I’ve been with AWEA for a little over three years and was brought on to focus on the business operation side. I focus on membership recruitment and retention, developing strong member engagement programs. I focus on all our conferences and education programs as well as publications and webinars, and generally all the things we do for the industry in terms of education and content to encourage them to become members and continue to be members.

What goes into planning WINDPOWER? What challenges do you face?

One of the biggest challenges of a show like WINDPOWER is that it’s different every single year. It’s both its biggest advantage in terms of why people value it and kind of its biggest challenge in the planning of it.

It’s in a different city every year. The convention centers are completely configured differently. So we really have to start with a blank sheet of paper every year. And that’s something that we literally did at the 2016 show. We kind of blew up the model that we had been using for a number of years and implemented a very different type of experience for our attendees. Namely being, we got rid of the distinction between people coming to go to the educational sessions and the people just coming to go to the trade show. It’s now one registration, one access, one pass, and you get access to everything. And we found that was hugely well-received in 2016, so we are continuing and even building on that.

And in Anaheim, we are going to be delivering all the educational content right on the show floor, so that people can, within moments, go from meeting with their biggest customer to sitting in an audience listening to CEOs of some of the largest wind companies in the country, and making that a much more efficient experience for attendees and maximize their time there.

What should WINDPOWER guests expect?

We have a great program. We have three general sessions. We’ll be kicking off each morning with the show opening bright and early at 9 a.m. And that was something we did in response to requests from exhibitors and attendees who wanted access to the show floor as early as possible, so we were able to deliver on that as we brought the general sessions to show floor.

= ENTRIES PROVIDED =
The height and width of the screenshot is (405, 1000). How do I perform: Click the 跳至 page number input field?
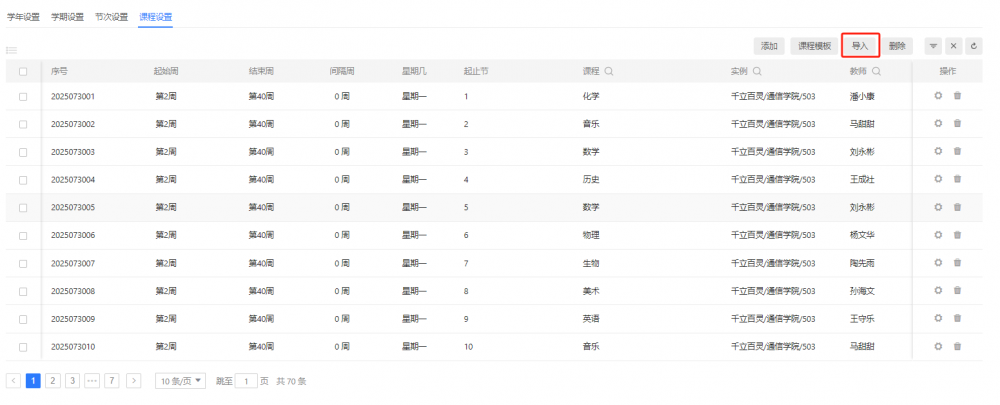click(246, 381)
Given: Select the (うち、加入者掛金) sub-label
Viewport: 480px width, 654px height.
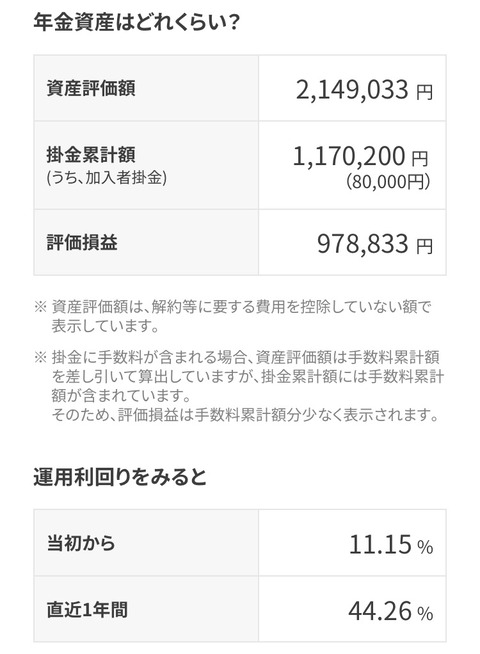Looking at the screenshot, I should click(107, 178).
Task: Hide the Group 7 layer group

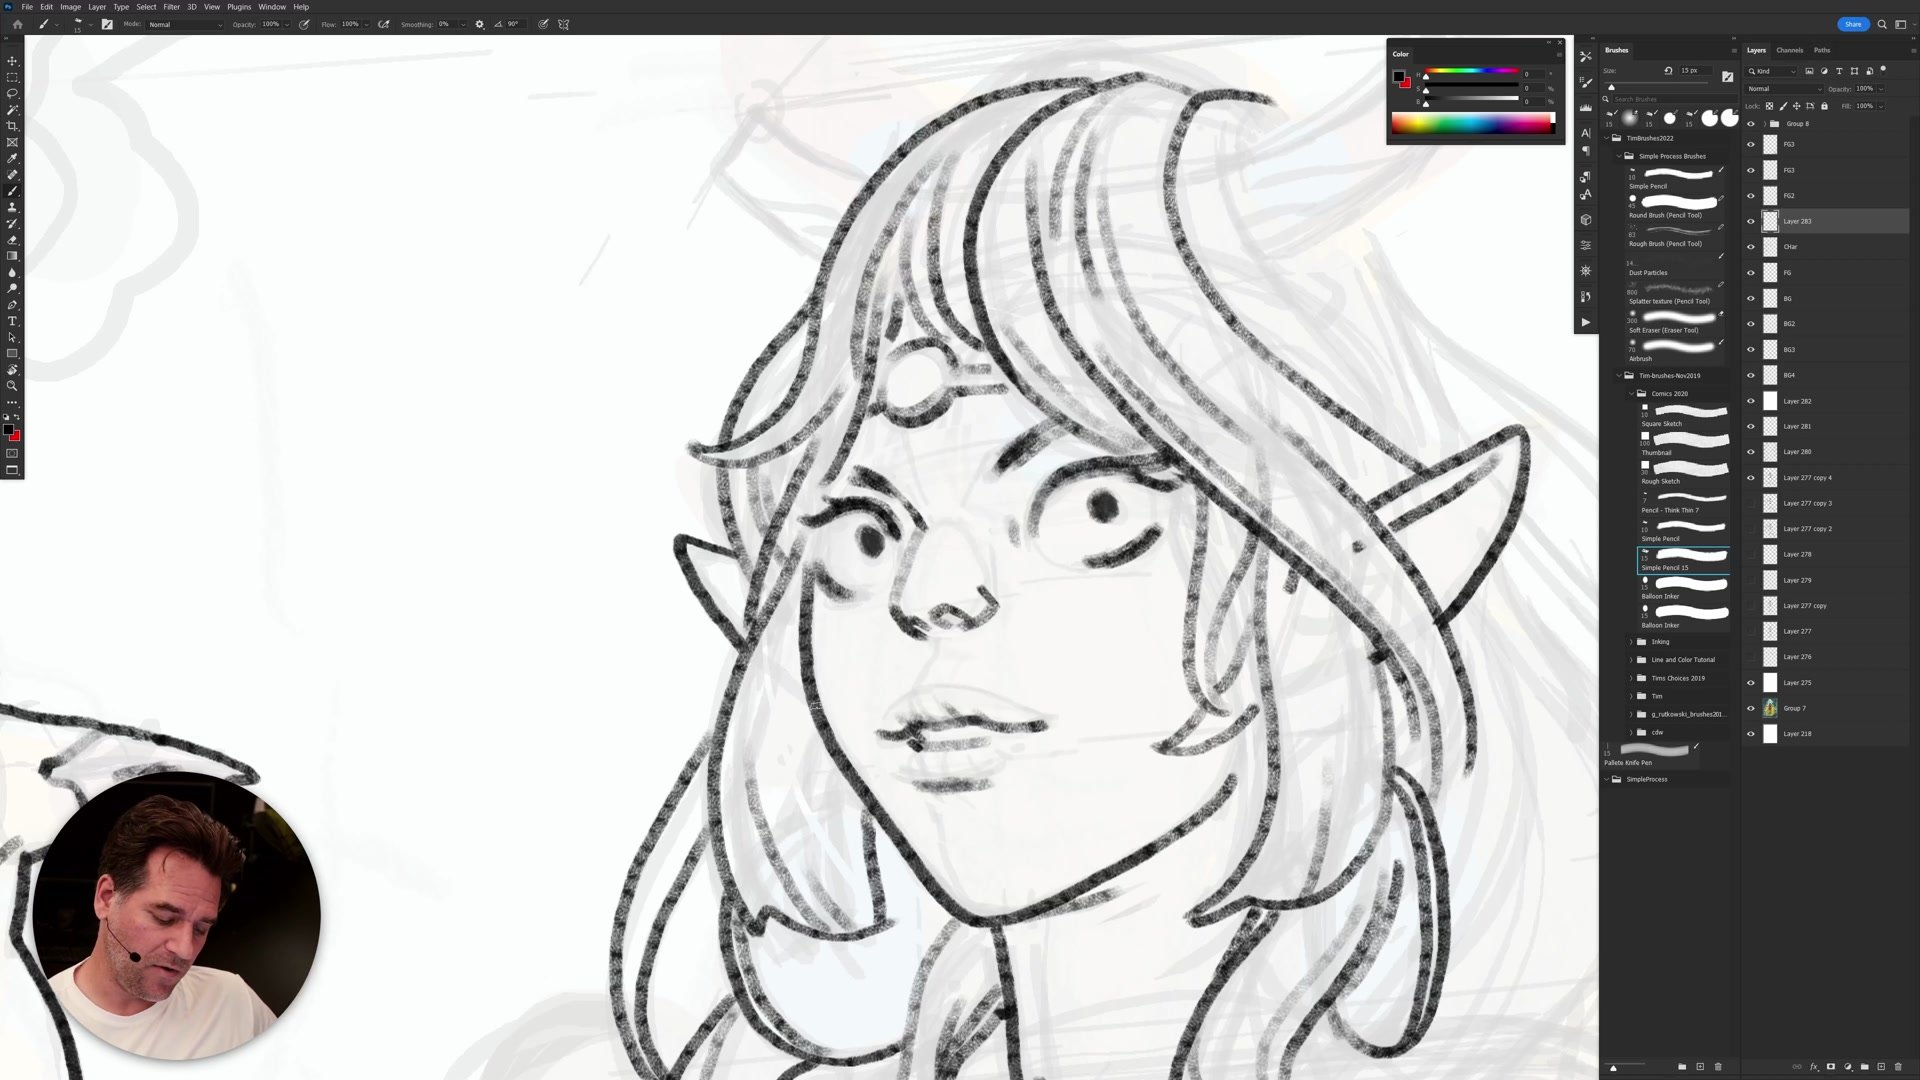Action: coord(1750,708)

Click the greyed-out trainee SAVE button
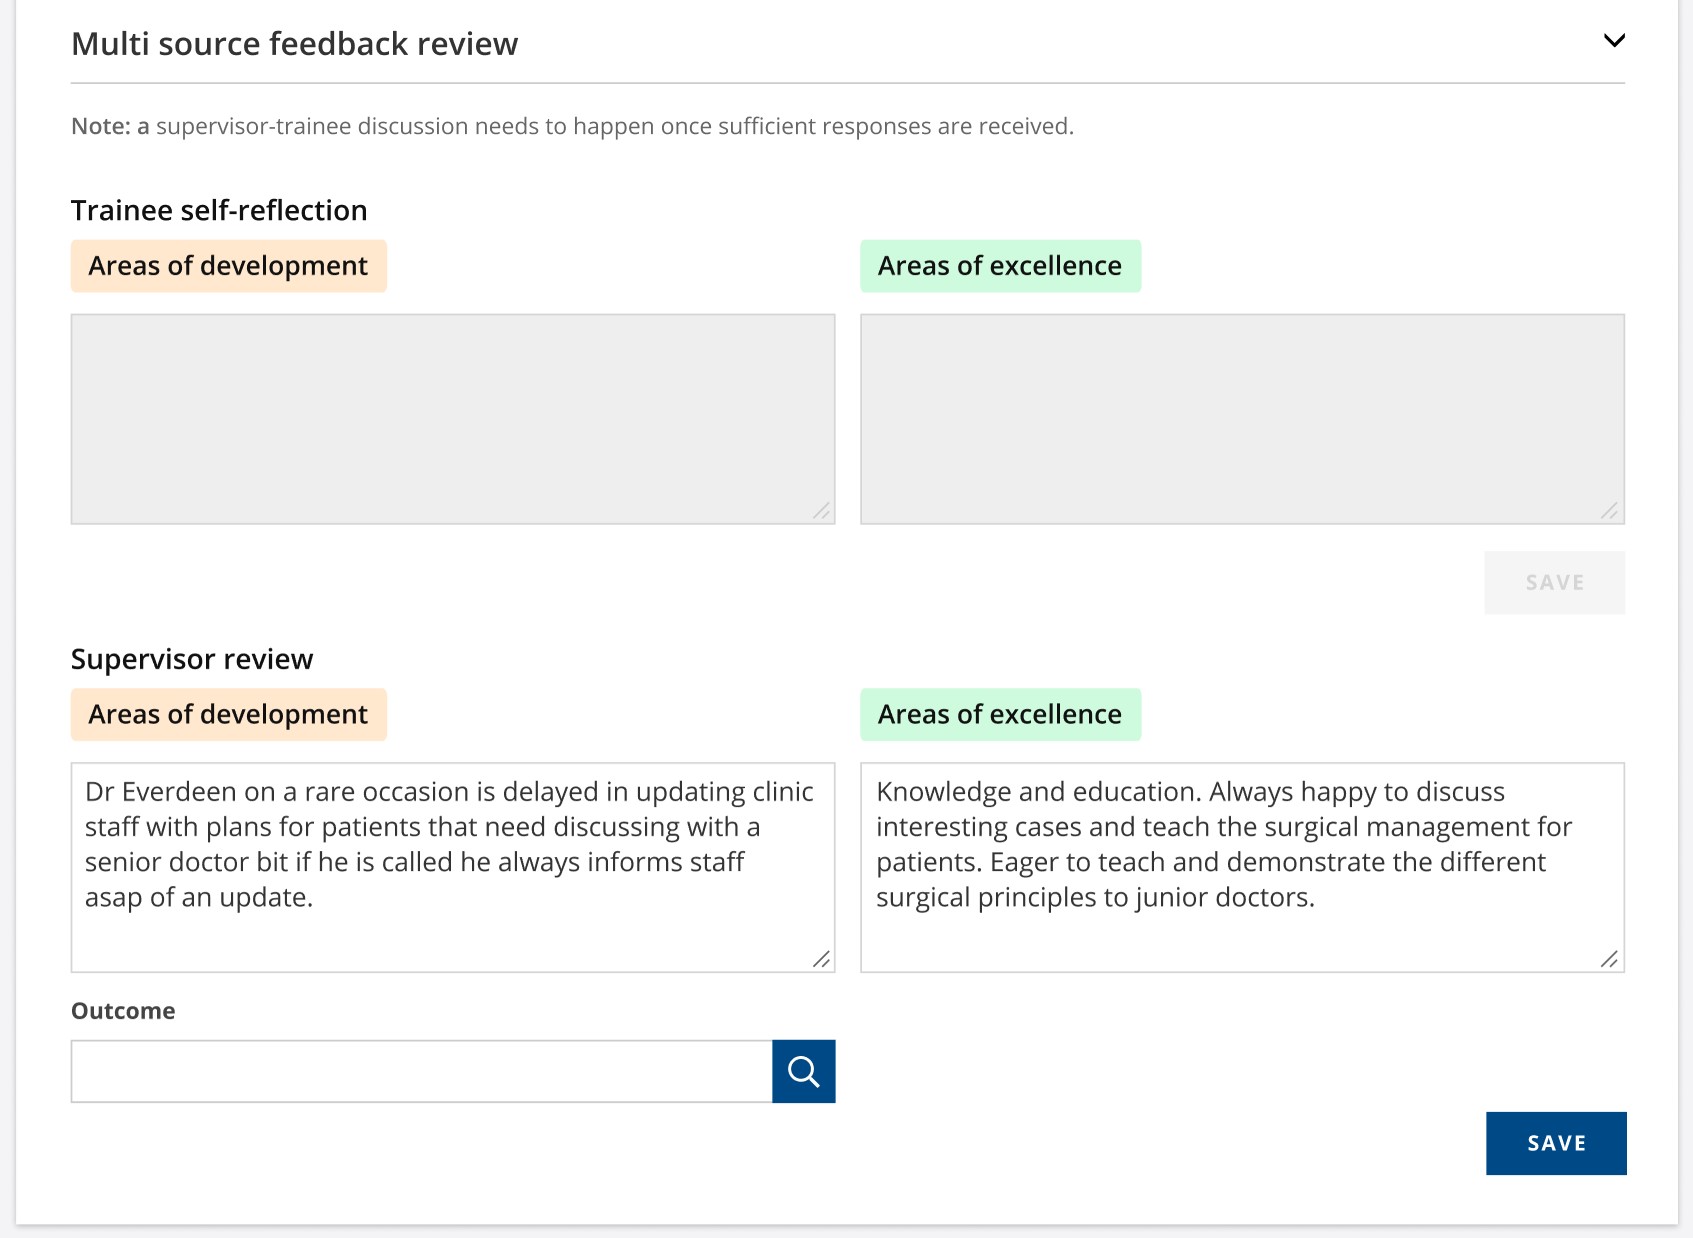point(1555,582)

= WHAT THE EXERCISE ASKS =
Pick up the WINDPOWER interview from its final sentence and carry it further.

= THE ANSWER =
We will all gather in five different education stations across the exhibit hall and hear a great, live lineup of panelists who are on our website. And then in the four other education stations, we’ll have the content being simulcast. It’ll be a virtual experience, but we’ll be able to deliver the content to literally thousands of people throughout the show floor as well as online. Anyone can watch the general sessions online.

We put a lot of time and effort in not only the staff, but people who are participating in the general session. And there’s some great information in there. So we just made the strategic decision that we want as many people as possible to be able to take advantage of that content. Not only can everyone in the show hear it, but across the world, people can log in and get access to the general sessions.

How has WINDPOWER changed over the years?

It’s a decades-old show. And it started as a very small event in a ballroom-level basement of a very small hotel. And it’s grown from that very small gathering of a few hundred professionals in the industry similarly to the growth of the industry itself of being much more of a niche industry to being a huge multinational, billion-dollar industry.

We’re quite large. We’re in the top 70 largest trade shows in the world. It’s grown just as the industry has grown. Certainly the most dramatic changes have come in the last two years, but even my predecessors always looked to tweak things to continue to improve the value and the effectiveness of the event for the attendees.

The education program was sort of an add-on to the trade show piece over time and grew to become a substantial reason for people to come to the event. And then our changes last year of integrating those two pieces and making it hopefully much more valuable for everyone were also big changes.

Another thing that we’re doing differently that’s part of that continuing evolution of the event is almost every company that participates in the show conducts massive amounts of business development meetings while they’re there. The amount of contracts and great work that is done to grow the industry at WINDPOWER is huge. And we provide opportunities for people to do that. And we’re providing that like the other components right on the show floor. So you can have your booth or you can rent a private meeting space to conduct those more confidential meetings.

What’s unique about this year’s show?

We have a couple of things ranging from small silly fun stuff to things much more substantial. One thing we’re doing differently this year in this effort to make it fun and a different and a unique experience is to take advantage of the uniqueness of the city we’re in. And in Anaheim, we’re hosting our welcoming reception at Angel Stadium. We’ll bus out all our thousands and thousands of attendees over to Angel Stadium, and they’ll be able to tour the dugout and the locker room and have a great opening reception with food and beverage.

And if you are a member of our Wind PAC, which is our political action committee, there’s even an opportunity to go in the outfield and throw the ball and catch it and have a unique on-field experience at Angel Stadium.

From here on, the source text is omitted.